== Segment start ==

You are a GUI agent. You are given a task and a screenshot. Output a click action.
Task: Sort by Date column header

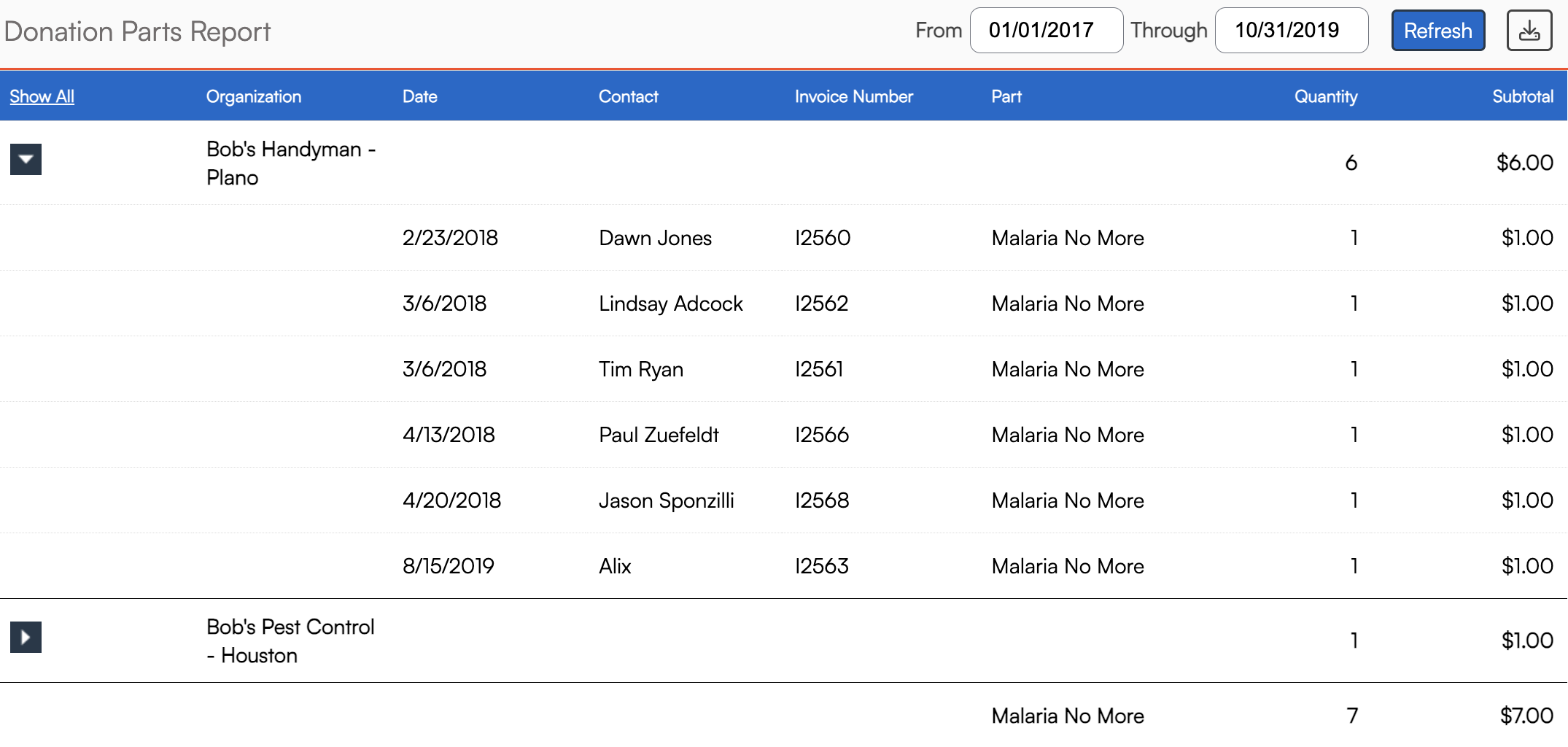[x=419, y=96]
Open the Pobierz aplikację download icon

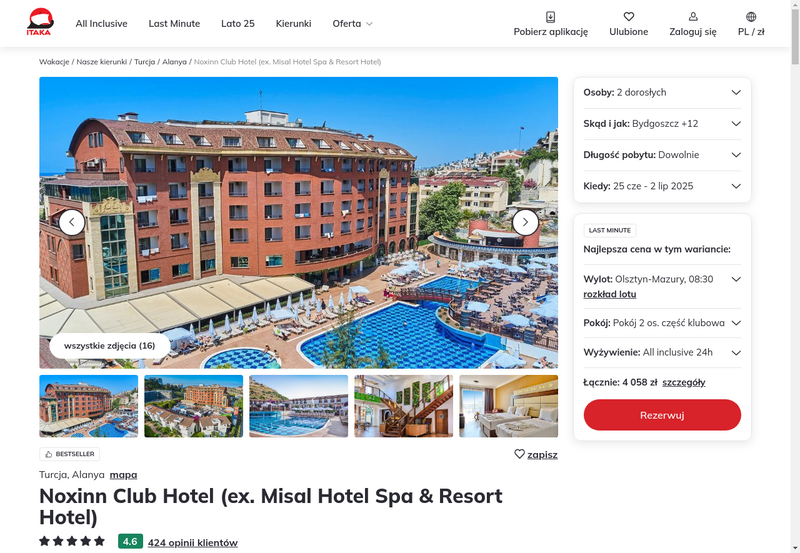pos(551,17)
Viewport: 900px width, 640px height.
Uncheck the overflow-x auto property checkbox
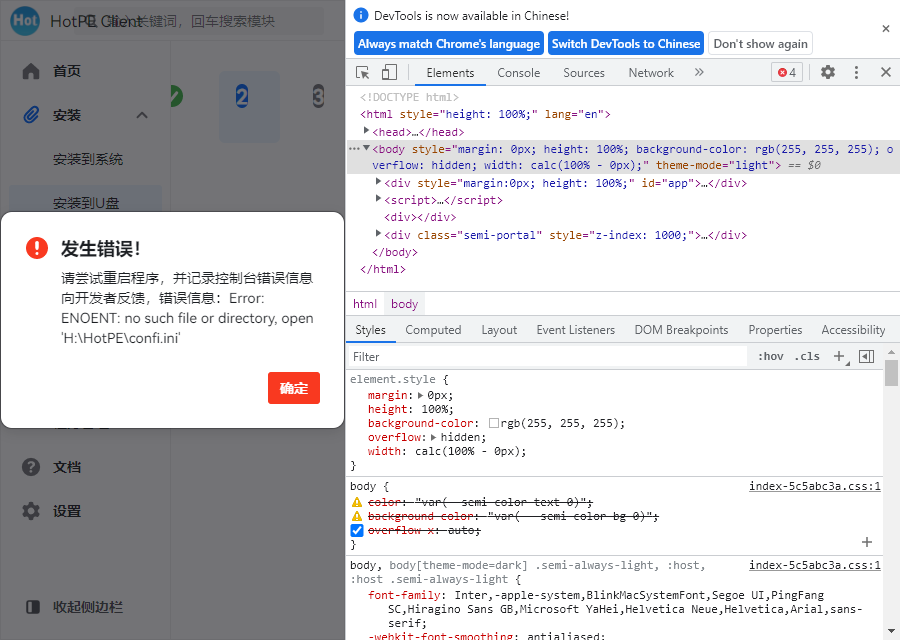(x=357, y=531)
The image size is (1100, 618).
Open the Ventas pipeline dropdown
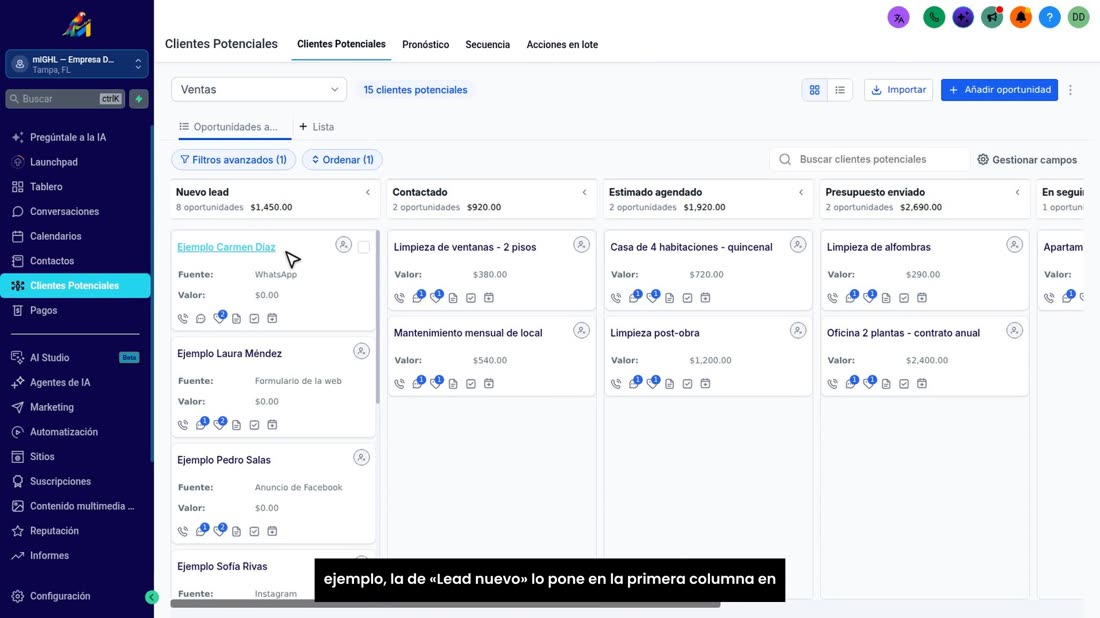[x=259, y=90]
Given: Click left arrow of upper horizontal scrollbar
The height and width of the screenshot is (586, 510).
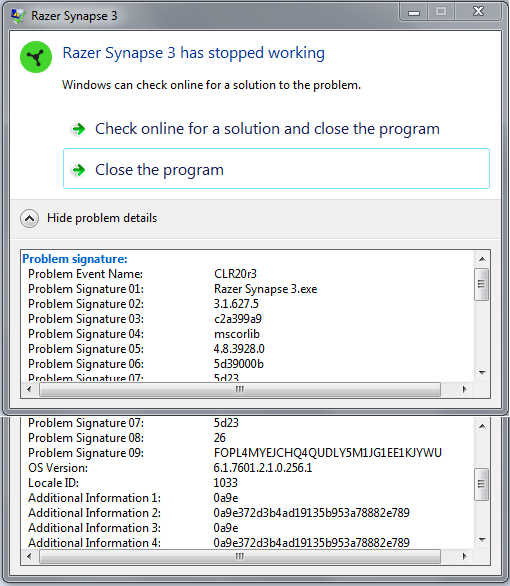Looking at the screenshot, I should click(x=30, y=389).
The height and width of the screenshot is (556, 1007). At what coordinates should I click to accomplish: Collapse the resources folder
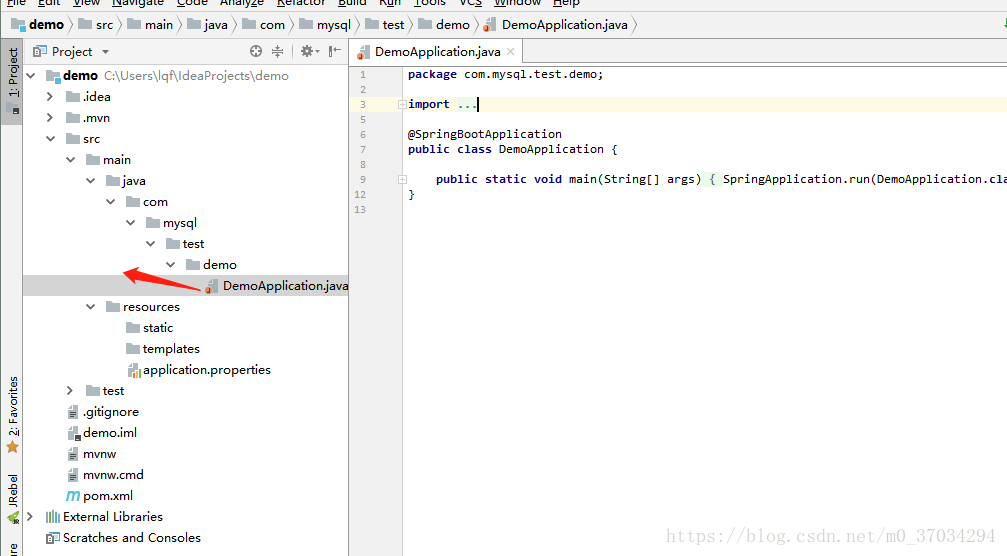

== Segment end ==

● **PROBLEM STATEMENT**: Leave out all pictures and retype precisely the lines that run from the line containing "Viewport: 900px width, 640px height." to the last line of the records.

● **EXERCISE SOLUTION**:
Viewport: 900px width, 640px height.
Uncheck the overflow-x auto property checkbox
(x=357, y=531)
The image size is (1100, 618).
Open the Ventas pipeline dropdown
[x=259, y=90]
Given: Click left arrow of upper horizontal scrollbar
The height and width of the screenshot is (586, 510).
Looking at the screenshot, I should click(x=30, y=389).
The height and width of the screenshot is (556, 1007). At what coordinates should I click to accomplish: Collapse the resources folder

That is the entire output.